Mentre si è appena conclusa la Conferenza di Berlino sul conflitto in Libia, nessun accenno sulla sorte della vita di migliaia di profughi detenuti e respinti dalla guardia costiera libica, finanziata e attrezzata dall’Italia. Solo nelle prime due settimane del 2020, 953 migranti, tra cui 136 donne e 85 bambini, sono stati riportati in Libia (fonte Oim). La maggior parte di loro è stata reclusa nei centri di detenzione : rimandata a torture e abusi sicuri, alla morte per annegamento nel caso tenti ancora di fuggire dalla guerra civile, o all’uccisione arbitraria per strada o nei lager (Amnesty International). Persone di cui non conosceremo probabilmente mai il nome.

La macchina del crimine pianificato è ormai perfettamente efficiente e l’eliminazione di una parte di quella parte di umanità – diventata bersaglio, identificata con la generica categoria dei «migranti» – è ormai diffusamente “accettata” dall’opinione pubblica europea. In solo tre anni, dal 2016 al 2019, circa 20.000 bambini, donne e uomini sono annegati nel Mediterraneo (Iom) e circa 50.000 civili sopravvissuti forzatamente respinti in Libia (Ispi).

Quale giustificazione dare al silenzio stampa sulla sentenza di Palermo del Tribunale Permanente dei Popoli, che, nel 2017, aveva già giudicato «crimine di sistema» e «crimini contro l’umanità» da parte dell’Italia e degli Stati membri?

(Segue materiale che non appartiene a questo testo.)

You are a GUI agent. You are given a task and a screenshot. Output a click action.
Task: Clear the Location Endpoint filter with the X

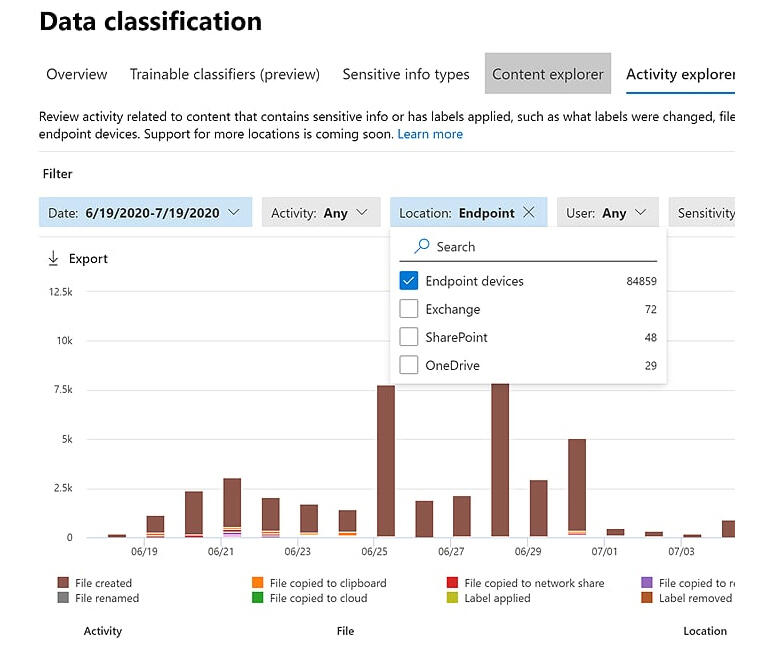pos(529,213)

A maggiore ragione, come accettare il silenzio tombale (a parte recentemente su questo giornale e Left ) sul dossier inviato alla Corte Penale Internazionale (Cpi) da un team di avvocati internazionali che accusa Unione europea e Stati membri di «crimini contro l’umanità» e di complicità in «persecuzione, deportazione, schiavitù, stupro, tortura e altri atti inumani» per via dei respingimenti e dei crimini per procura?

La gravità dell’accusa depositata presso la Cpi è stata discussa martedì 21 gennaio alla Ecole des Hautes Études de Paris (Ehess) con gli autori dell’esposto, la cui tesi comprova l’intenzionalità e la consapevolezza da parte di alcuni funzionari e politici dei paesi membri e delle istituzioni comunitarie per le conseguenze (letali) delle loro scelte nella creazione della rotta migratoria più letale del mondo e nei respingimenti sistematici in Libia.

Si tratta in realtà di un crimine strutturale che riguarda tutti noi, finanziato e messo in atto da leggi vigenti e dalle nostre stesse tasse, utilizzate in parte per permettere gli orrori e gli abusi della guardia costiera libica. È ora di attivare presidi territoriali, in cui informare, discutere, elaborare, fare un’operazione diffusa culturale non rituale, su un tema ostinatamente ancora così opaco nella coscienza civile.
Il manifesto potrebbe essere il giornale portatore di questa coscienza collettiva e, grazie alla rete dei suoi Comitati di lettori, lanciare un appello ad un vasto movimento di disobbedienza civile per non rendersi, in quanto cittadini italiani e europei, complici di questo odierno sterminio dei migranti sui nostri confini.